Let’s see. We’ve all had our Facebook profiles for at least 18 months. We’ve requested to add/accepted all our friends, family, classmates, housemates, co-workers, ex-co-workers, ex-school friends, their siblings and girlfriends/boyfriends, lecturers, students, members of sports teams, people we’ve met once, people we have never met but think we might meet at some point and randoms from the pub – all to our friends list. The average number of people that we are connected to is around 164. We are “connected” to everyone in our immediate social network. Great. Fantastic.
Well, we’ve worked out that we can separate the data that we are projecting to our friends via the news feed. We can show our class mates that we enjoy the drink and party hard or we can make out we are “dead clever” by projecting every little thing we find on the web through rss, delicious, twitter and friendfeed applications. Each element adding to the perception of how we would like to be seen.

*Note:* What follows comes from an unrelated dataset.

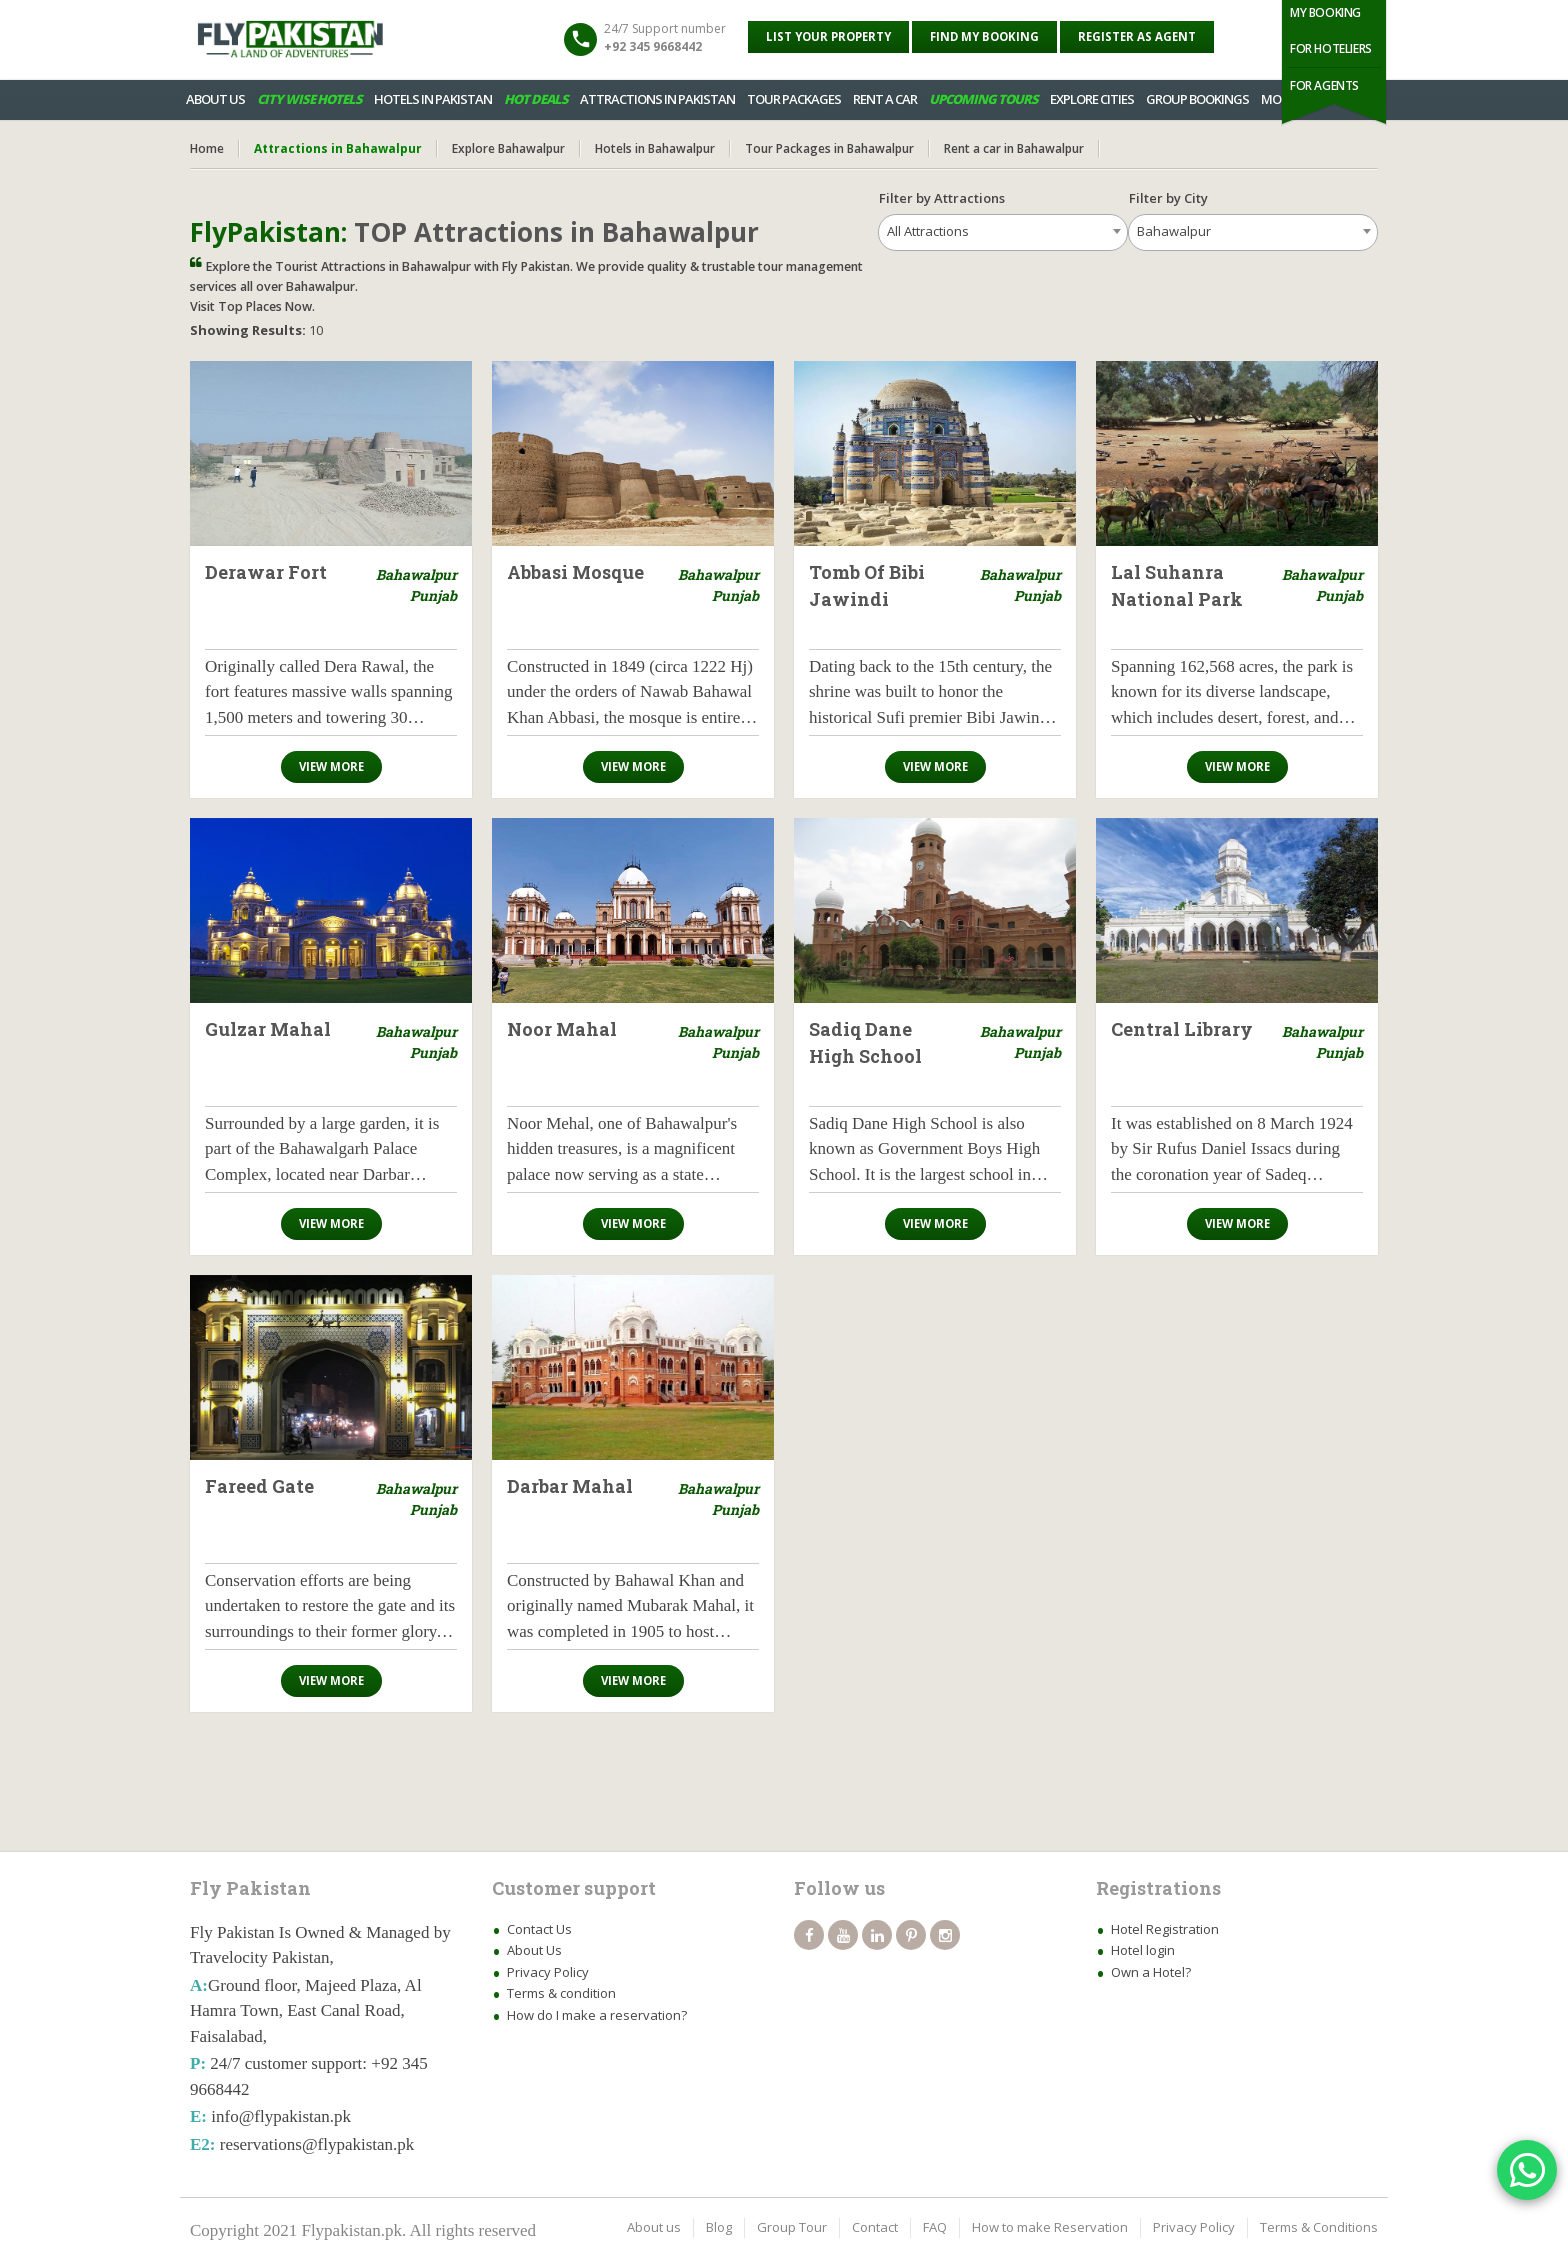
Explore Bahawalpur (508, 148)
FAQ (935, 2227)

But then again – bump into some of the “weaker” ties in the street/work/university – where is the guarantee that you are even going to acknowledge each other, let alone speak to each other. Being “connected” does not automatically make you vulnerable from the burden of social awkwardness (or whatever is going on in each others head) We prevent these people from seeing elements of our profiles (if only to make ourselves feel better) – only to avoid going through the difficult process of simply removing them from your network.
So after 18+months of Facebook- with even the most phobic of technophobes admitting to having an account, is it time to start writing the rules about social cleansing. Personally, I’m feeling a bit clogged up with negativity in some of online channels I participate in. I would much prefer if I had a network of people who could help each other – socially, professionally, emotionally – much like Twitter.
Do we even NEED Facebook to remain connected?
I mean, cummon. Those who what to find me, KNOW were to find me. Likewise, I can pretty much find who I want using googling methods. Facebook makes it a tad easier, granted – as most of my close friends are scattered across the world – and it’s nice to get a consistent dialogue between the lot of them. However, what Facebook does essentially is to make it bloody difficult to “Quit following” those who may not to be required anymore – perhaps people who you never ended up speaking to after the first initial contact – maybe friends of friends who you might not get on with or indeed those who are just “not your type”. Furthermore, it amplifies certain things that you perhaps don’t want to see or know.
I don’t know. I think I’m moving on from the notion of “keep your friends close, but your enemies closer.”